Pixel coordinate grounding data

-=-=-

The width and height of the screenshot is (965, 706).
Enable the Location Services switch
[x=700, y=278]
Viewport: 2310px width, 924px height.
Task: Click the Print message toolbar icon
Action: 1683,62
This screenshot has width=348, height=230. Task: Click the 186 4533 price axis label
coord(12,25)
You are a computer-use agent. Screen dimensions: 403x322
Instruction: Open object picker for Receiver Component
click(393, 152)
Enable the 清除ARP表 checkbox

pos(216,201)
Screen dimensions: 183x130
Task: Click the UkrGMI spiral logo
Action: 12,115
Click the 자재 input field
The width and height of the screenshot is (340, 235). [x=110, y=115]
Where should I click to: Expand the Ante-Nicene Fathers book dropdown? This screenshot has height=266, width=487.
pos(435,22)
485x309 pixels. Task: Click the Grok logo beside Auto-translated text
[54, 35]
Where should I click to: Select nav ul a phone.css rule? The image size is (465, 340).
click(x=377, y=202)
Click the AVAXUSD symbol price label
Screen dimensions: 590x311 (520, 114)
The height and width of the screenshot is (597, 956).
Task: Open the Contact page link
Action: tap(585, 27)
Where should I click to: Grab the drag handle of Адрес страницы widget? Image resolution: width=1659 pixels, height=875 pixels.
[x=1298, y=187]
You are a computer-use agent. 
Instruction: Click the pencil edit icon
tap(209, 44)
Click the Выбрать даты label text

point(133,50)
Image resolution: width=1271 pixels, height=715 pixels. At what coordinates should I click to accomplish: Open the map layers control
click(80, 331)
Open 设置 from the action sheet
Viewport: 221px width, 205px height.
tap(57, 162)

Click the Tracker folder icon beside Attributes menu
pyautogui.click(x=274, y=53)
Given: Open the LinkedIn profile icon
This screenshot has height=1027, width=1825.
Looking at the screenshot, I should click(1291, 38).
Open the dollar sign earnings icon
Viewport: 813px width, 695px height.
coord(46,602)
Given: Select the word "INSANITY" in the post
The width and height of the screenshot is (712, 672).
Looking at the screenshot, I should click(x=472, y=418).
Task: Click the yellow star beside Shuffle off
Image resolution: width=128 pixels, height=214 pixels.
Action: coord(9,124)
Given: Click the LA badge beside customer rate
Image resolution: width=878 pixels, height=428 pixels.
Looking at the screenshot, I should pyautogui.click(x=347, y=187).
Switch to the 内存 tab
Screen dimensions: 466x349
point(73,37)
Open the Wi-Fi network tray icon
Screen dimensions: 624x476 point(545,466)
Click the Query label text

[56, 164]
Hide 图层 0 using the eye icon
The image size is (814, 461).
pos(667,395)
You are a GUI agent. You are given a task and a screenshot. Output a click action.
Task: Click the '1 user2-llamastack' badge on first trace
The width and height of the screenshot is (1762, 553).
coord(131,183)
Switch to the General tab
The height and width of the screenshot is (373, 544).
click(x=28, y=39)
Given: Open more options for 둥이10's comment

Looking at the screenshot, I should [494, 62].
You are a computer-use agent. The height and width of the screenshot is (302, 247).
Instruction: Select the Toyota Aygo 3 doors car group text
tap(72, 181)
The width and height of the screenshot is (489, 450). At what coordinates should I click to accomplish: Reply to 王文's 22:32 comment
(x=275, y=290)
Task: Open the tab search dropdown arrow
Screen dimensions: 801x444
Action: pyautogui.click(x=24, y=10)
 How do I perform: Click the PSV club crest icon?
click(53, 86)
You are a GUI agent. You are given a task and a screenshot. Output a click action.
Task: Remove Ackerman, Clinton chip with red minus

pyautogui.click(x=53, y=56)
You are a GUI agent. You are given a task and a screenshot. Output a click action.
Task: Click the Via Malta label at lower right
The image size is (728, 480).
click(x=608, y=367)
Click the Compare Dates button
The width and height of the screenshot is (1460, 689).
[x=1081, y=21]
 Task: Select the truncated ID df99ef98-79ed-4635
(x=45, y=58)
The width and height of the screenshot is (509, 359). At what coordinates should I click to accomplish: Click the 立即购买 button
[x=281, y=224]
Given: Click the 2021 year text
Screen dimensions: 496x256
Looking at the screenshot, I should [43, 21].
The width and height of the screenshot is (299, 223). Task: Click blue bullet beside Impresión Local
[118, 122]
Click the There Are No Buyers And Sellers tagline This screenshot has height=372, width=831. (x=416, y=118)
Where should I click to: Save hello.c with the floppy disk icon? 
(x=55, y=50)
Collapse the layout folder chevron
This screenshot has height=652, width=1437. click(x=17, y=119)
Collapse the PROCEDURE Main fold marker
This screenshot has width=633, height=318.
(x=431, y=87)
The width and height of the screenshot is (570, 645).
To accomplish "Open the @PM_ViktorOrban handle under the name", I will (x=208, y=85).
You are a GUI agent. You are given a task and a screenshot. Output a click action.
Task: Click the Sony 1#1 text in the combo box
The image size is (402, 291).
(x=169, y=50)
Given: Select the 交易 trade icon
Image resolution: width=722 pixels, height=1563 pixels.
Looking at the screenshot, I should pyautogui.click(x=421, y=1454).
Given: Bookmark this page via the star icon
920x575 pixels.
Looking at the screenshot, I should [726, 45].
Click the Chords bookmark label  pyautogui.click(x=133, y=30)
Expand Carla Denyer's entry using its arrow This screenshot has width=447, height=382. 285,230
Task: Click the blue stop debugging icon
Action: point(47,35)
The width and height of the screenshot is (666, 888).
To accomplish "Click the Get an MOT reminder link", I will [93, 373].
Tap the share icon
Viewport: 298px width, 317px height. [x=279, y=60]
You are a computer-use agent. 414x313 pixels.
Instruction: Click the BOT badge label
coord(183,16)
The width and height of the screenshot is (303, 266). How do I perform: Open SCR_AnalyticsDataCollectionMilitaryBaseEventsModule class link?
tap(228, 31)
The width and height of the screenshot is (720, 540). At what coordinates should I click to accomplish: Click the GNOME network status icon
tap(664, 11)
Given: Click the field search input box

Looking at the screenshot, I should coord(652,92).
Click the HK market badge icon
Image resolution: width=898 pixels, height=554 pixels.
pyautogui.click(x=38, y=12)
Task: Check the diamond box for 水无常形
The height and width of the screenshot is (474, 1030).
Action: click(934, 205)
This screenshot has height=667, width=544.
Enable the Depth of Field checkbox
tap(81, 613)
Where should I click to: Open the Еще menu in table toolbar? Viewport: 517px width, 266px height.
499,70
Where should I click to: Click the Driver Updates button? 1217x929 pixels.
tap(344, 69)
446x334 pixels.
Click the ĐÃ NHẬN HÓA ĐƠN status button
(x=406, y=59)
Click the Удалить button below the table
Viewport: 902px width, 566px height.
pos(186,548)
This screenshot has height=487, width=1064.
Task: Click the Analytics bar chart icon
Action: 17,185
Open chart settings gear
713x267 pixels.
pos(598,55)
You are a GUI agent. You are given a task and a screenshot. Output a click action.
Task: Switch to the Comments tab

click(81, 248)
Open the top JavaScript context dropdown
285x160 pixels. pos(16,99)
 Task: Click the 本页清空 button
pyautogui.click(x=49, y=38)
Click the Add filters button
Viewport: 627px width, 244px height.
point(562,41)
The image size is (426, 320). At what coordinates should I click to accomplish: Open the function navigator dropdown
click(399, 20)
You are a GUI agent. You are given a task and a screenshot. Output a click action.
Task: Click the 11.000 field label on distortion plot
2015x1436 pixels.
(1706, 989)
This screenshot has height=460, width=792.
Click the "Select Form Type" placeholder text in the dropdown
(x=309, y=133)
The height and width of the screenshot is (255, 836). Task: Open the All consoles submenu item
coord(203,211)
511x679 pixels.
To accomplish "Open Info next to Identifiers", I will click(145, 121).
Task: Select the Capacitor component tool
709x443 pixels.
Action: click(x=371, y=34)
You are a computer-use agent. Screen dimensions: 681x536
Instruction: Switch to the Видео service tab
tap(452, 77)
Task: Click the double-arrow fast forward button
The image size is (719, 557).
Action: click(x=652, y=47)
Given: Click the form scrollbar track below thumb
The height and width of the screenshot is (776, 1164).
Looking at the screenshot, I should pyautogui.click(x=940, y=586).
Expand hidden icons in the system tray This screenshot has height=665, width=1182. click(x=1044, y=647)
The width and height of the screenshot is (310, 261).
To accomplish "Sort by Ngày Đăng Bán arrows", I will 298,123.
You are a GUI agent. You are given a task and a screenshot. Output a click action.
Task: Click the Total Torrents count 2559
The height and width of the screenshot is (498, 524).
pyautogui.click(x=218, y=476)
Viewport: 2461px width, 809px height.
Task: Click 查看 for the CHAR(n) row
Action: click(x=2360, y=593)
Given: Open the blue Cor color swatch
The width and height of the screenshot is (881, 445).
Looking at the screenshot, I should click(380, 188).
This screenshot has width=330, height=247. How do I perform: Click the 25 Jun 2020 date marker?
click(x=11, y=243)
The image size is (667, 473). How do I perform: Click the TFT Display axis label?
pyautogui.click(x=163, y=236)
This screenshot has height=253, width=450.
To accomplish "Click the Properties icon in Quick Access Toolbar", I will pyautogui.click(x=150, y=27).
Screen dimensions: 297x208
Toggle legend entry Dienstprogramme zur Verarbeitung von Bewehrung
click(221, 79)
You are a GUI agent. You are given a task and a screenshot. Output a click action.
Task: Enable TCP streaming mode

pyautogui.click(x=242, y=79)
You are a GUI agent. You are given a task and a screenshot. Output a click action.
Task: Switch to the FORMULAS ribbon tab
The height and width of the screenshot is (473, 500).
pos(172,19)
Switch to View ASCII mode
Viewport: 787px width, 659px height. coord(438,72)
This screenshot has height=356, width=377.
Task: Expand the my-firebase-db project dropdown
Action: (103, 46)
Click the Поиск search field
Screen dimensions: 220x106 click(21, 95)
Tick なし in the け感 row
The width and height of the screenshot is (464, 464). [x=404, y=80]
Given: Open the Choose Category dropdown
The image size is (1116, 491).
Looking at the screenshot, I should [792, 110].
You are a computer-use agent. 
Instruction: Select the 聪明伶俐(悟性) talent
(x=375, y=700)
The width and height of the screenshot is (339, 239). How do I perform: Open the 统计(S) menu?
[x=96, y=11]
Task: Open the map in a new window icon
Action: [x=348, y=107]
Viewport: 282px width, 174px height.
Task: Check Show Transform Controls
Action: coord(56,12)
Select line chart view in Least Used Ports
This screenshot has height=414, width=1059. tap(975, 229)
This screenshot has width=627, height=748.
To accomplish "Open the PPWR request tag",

-=-=-

Looking through the data above, count the lines that include the string "will" and give only the count.

5